Ausgerechnet jenes Gericht, das ich in den vergangenen zwei Jahren sicher am häufigsten gekocht habe, ist bisher hier nur einmal am Rande vorkommen: gebratener Reis. Er ist mein liebstes Frühstück und ziemlich sicher regelmäßigstes Mittagessen, treuer Begleiter durch alle Jahreszeiten, so vielfältig, dass er mehr als Genre denn als Rezept bezeichnet werden sollte.

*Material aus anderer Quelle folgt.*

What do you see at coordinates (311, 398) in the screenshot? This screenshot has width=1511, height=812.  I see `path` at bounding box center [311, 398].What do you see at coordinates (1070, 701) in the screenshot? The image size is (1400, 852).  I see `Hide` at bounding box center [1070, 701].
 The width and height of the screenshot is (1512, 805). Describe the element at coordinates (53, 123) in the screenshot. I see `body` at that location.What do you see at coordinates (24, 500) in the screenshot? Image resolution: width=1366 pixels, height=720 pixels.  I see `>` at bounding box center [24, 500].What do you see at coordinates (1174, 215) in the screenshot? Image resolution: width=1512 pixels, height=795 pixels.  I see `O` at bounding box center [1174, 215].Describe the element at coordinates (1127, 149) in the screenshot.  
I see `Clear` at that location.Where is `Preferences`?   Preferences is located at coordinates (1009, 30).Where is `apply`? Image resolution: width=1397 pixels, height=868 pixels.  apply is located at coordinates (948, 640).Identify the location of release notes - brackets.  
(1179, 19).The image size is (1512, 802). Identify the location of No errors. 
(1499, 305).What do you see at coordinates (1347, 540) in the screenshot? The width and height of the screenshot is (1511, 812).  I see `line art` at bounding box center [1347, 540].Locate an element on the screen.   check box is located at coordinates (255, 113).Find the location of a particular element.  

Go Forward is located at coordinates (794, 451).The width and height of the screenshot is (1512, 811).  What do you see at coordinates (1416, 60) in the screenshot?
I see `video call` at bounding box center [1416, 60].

Er ist die perfekte Resteverwertung und gleichzeitig so gut, dass ich gelegentlich nicht widerstehen kann, ihn frisch zu machen, wenn die Reste nicht reichen – eine Bühne für Gemüse- und Fleischstücke, die ganz auf sich allein gestellt nicht mehr besonders ansehnlich wären, und ein Grund, ordentlich ins Kräuterbeet zu langen.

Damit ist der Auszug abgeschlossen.